Hello im trying to integrate this problem:
∫x-1/x^2-2x-3

My attempt solution is differ x^2 - 2x + 4 = 2x - 2 and basically the top x-1 can be manipulate by multiplying 2 this would give me the answer as 2 ln|x^2-2x+4| + c im not sure im right can somebody help me out? thank you!

2. Jan 21, 2014

### MostlyHarmless

You are almost correct. This is where you went wrong, you should recognize this as a simple u-substitution. So you would set u=x^2-2x-3 and du=2x-2 dx. And you were correct in recognizing that it only differs the numerator by a constant, but what you would want to do is now divide du=2x-2 by 2. This gives (1/2)du=x-1dx. Now you can make the substitution.

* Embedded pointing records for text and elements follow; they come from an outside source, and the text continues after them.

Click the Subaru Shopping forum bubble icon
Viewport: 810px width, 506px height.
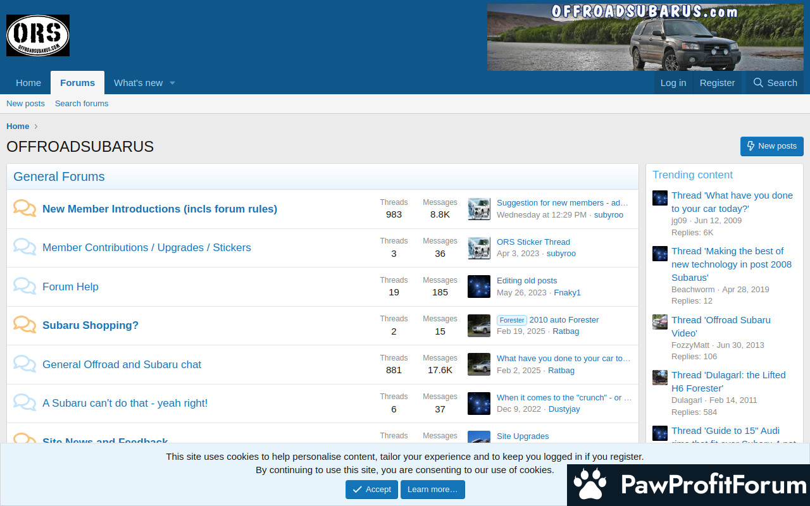coord(25,325)
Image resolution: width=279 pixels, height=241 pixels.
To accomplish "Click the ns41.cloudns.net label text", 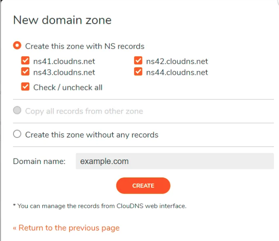I will point(64,61).
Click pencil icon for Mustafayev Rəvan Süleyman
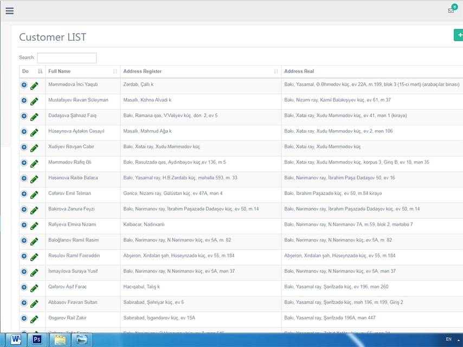Image resolution: width=463 pixels, height=347 pixels. [x=34, y=101]
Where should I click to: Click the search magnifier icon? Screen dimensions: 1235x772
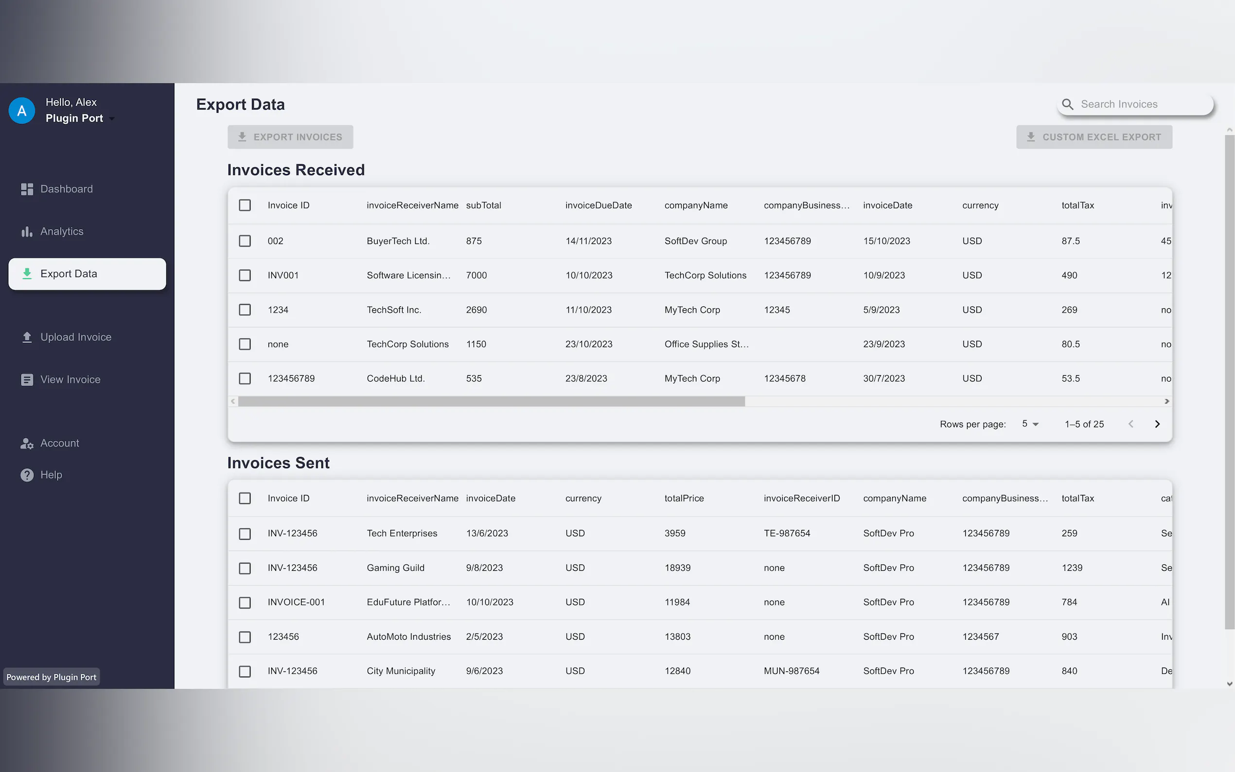(x=1068, y=104)
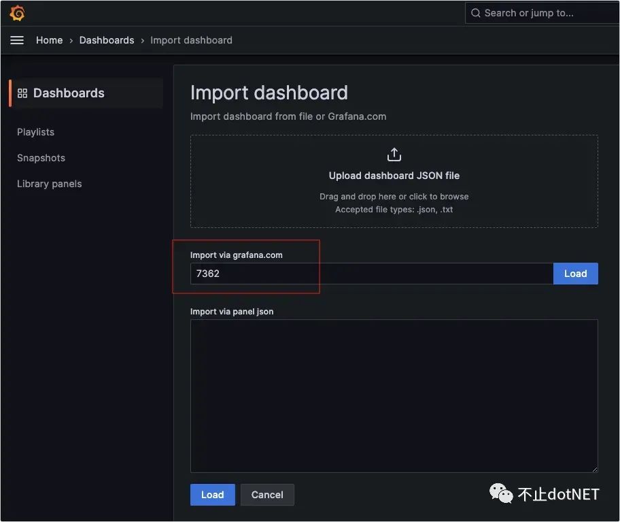This screenshot has height=522, width=620.
Task: Navigate to Snapshots in the sidebar
Action: tap(41, 158)
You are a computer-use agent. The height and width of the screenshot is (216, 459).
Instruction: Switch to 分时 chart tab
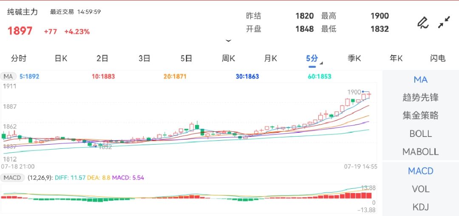click(18, 59)

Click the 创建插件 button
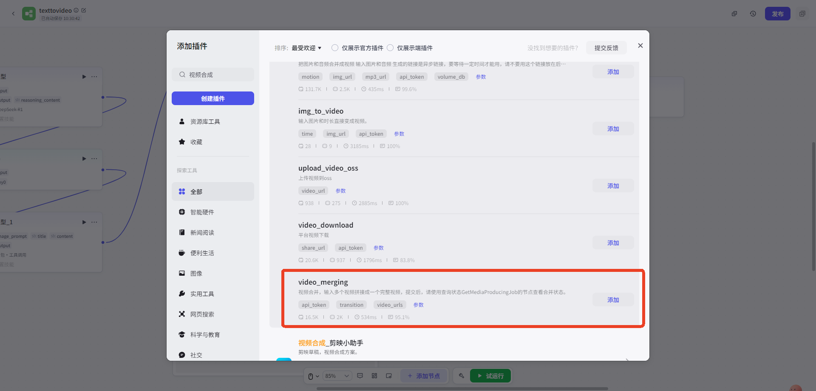click(213, 98)
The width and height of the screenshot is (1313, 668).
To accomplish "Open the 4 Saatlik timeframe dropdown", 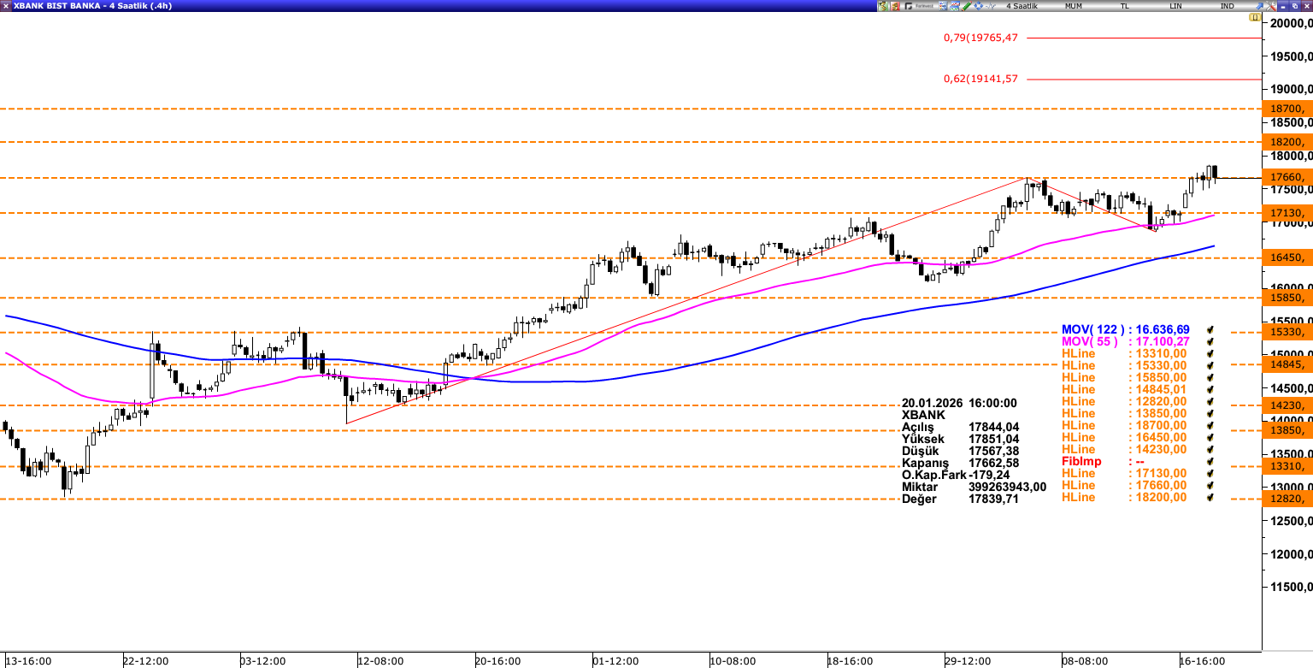I will point(1022,6).
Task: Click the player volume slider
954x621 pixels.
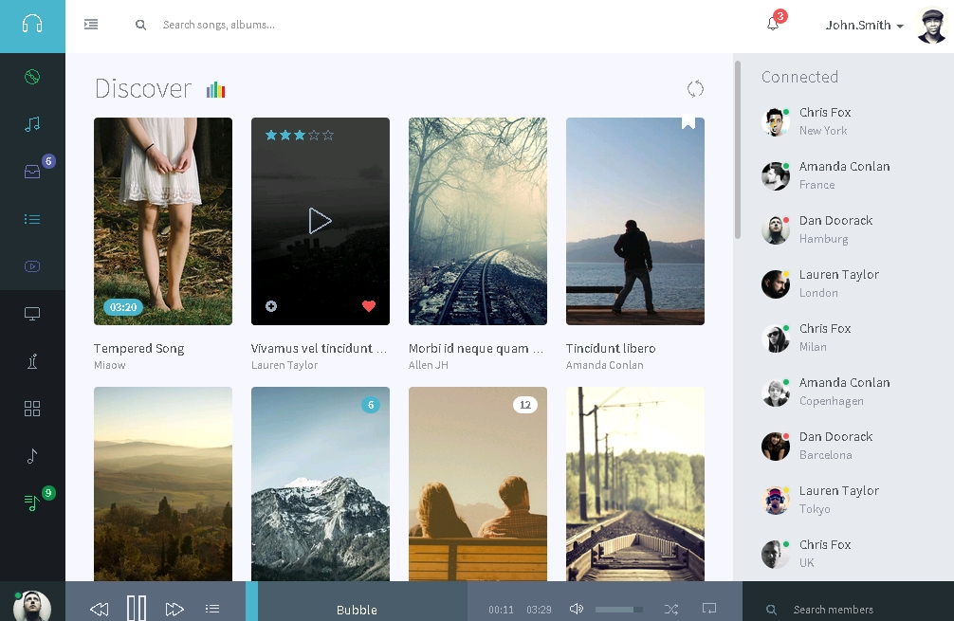Action: 618,610
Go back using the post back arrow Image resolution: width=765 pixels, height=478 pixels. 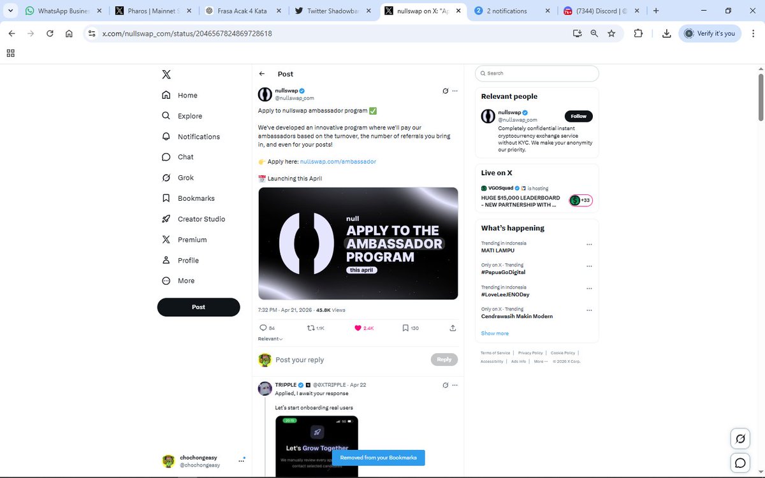point(261,73)
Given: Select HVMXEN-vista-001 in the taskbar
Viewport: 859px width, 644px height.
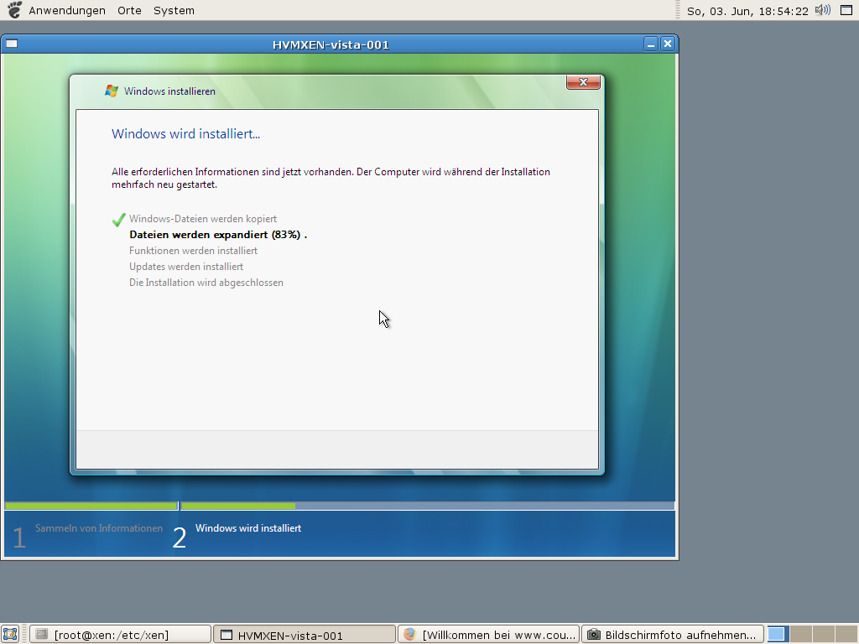Looking at the screenshot, I should pos(304,634).
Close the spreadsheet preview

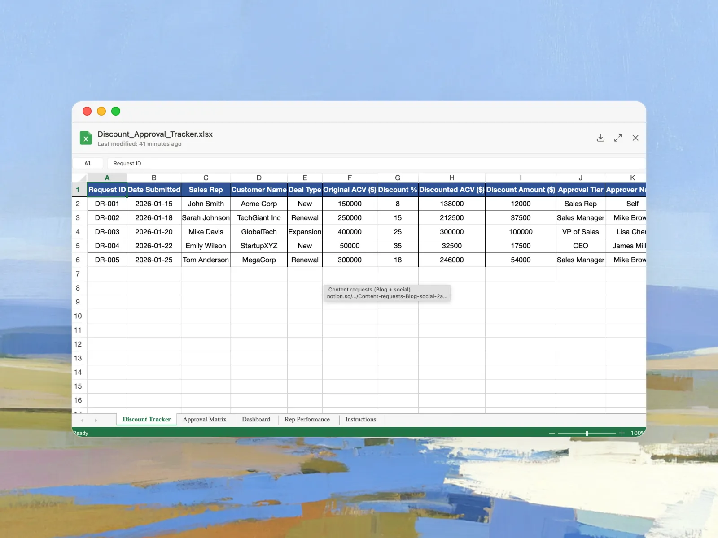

And you get $(1/2)[integral]du/u= (1/2)ln(u)+c$ then just plug back in for u and there's your answer.

Just try to physically write down the u substitution and everything that follows and you won't lose coefficients like that.

3. Jan 21, 2014

### luigihs

thanks !! sorry and for this one ∫x-3 / x^2+2x-3 .. i think cant do the same as the previous one because would be bottom 2x + 2 but in the top is x - 3 so is a bit impossible to do the previous method. but can i do by partial fractions (x+3) (x-1)

4. Jan 21, 2014

### Ray Vickson

You should have no trouble computing
$$\int \left( x - \frac{3}{x^2} + 2x - 3 \right) \, dx$$
which is what you wrote. If you meant something else, you must use parentheses.

5. Jan 21, 2014

### MostlyHarmless

This one is the two parts, the first part will be the exact same as the previous integral. The next part will be just as easy. How can you break this into two integrals one of which is exactly the same as the previous problem?